The Papal Visit & Truth

September 21, 2015 by  
Filed under A Monday AM BLOG

The vast majority of Roman Catholics have no idea what the Council of Trent sets forth. The Council of Trent was a formal structured attempt to deny and destroy every element of the Protestant Reformation led by Martin Luther. If you are a Protestant you must be aware of these issues. The Council of Trent declared and still maintains that anyone who embraces the postulates of the Reformation is Anathema, cursed. If you do not subscribe to Rome’s interpretation of Truth, Special Revelation, you are condemned. The following are just a few of these issues.


The first decision dealt with the matter of authority. The Council decreed that both Scripture and tradition were to be of equal authority. This was a denial of the position known as sola scriptura or the Bible alone possessing the supreme authority in the Church. In addition, the Latin Vulgate translation was declared the official Bible of the Church. As a result, a translation of the Scriptures was given more authority than the Scriptures in the source languages of Hebrew and Greek. In addition, the canon of Scripture was enlarged because the Vulgate contained additional books, called the Apocrypha, that the Protestants rejected as canonical Scripture.

The Council of Trent also reiterated the Church’s sole authority to interpret the Scriptures. This reinforced the position of the Magisterum or the teaching office of the Church. The exclusive right of the Church to interpret Scripture was one of the positions that Luther had attacked in his tract An Address to the Christian Nobility of the German Nation. Luther taught that the doctrine of the priesthood of believer meant that the individual Christian possessed the ability to interpret the Scriptures accurately. Although the Church did not officially condemn vernacular translations of the Bible, this canon effectively accomplished the same result.

Trent upheld the validity of the seven sacraments. Again, this was the subject of another tract by Luther: The Babylonian Captivity of the Church. Luther demonstrated that only Baptism and the Eucharist were valid sacraments because the Lord Himself had ordained them. Now the Church officially denied what Luther had written nearly twenty-five years before. According to Trent, the Church was to be a sacramental church. The grace of God was to be distributed to its faithful members via the sacraments. This was a denial of the ministry of the Holy Spirit Who distributed grace in His own power. In addition, the doctors of Trent forbade “communion in both kinds,” meaning that they only allowed the laity to partake of the bread, but not the cup. Luther had previously protested against the practice of withholding the cup from the laity, citing the words of the Lord Jesus in which he declared that believers were to partake of both the bread and the cup.
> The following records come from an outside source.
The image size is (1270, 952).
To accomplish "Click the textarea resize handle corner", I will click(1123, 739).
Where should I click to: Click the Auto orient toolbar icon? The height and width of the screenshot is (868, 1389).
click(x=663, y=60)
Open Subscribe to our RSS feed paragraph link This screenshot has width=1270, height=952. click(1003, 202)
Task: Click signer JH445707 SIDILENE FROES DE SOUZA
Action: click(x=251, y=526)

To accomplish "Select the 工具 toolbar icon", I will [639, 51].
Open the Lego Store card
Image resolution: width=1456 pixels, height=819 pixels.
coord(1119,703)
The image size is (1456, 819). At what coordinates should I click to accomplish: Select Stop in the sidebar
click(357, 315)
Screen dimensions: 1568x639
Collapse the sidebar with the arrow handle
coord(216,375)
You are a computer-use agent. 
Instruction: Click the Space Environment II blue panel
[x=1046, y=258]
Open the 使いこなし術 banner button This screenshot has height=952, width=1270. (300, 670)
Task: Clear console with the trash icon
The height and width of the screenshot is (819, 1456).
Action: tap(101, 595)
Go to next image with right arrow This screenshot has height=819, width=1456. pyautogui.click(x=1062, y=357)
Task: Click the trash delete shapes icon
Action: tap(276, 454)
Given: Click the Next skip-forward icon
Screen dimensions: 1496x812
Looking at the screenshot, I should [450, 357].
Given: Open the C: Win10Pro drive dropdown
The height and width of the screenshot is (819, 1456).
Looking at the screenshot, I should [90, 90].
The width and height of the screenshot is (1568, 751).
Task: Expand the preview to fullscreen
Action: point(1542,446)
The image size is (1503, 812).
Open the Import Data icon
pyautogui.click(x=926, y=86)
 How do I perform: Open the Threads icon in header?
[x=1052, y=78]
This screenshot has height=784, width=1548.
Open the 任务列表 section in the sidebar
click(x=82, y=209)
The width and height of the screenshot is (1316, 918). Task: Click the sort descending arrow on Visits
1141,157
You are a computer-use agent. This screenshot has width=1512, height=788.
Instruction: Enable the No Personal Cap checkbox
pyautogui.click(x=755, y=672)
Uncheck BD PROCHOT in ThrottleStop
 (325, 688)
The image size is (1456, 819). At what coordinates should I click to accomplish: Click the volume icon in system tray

However, the severest condemnation of Protestant doctrine was reserved for the doctrine of justification by faith. If the doctrine of sola scriptura had been rejected by assigning authority to both the Scriptures and tradition, the doctrine of sola fide or by faith alone was decisively spurned by the canons of Trent respecting justification. The nature of justification was broadened to include moral renovation as well as the forgiveness of sins. The Reformers taught that justification was God’s act of declaring the sinner righteous upon the imputation of Christ’s righteousness. Justification was, therefore, a change of one’s legal status before God. They used the phrase alien righteousness to stress that the righteousness that justifies an individual originated totally outside of the person. In contrast, Rome declared that justification, while including the forgiveness of sins, also included a change of moral nature. As a result, justification was defined as a process whereby a baptized individual co-operated with the infused righteousness of Christ more and more until they became morally renovated. The Church made justification dependent upon the sacrament of baptism and the person’s co-operation with infused grace and not on faith alone.

The Reformers also taught the doctrine of solus Christus whereby it was Christ’s righteousness alone that was imputed to the believer. The position adopted at the Council of Trent impugned the sole sufficiency of Christ to save a person from their sin and made salvation to be a cooperative effort of Christ and the person.

Attached to its dogmatic teachings concerning the doctrine of justification were a number of anathemas or damnations on those who held opposing positions. Without question, the Council’s pronouncements on this vital doctrine (and whether it was an imputed or an infused righteousness that justifies the person) remain the major impediments to any reunion between the Protestants and Roman Catholics. While both parties would agree that righteousness is required for justification, the questions regarding its nature (Christ’s righteousness alone or a combination of Christ’s righteousness and the individidual’s) and how one receives it (by faith alone or by the sacrament of baptism) have never been agreed upon by the two sides.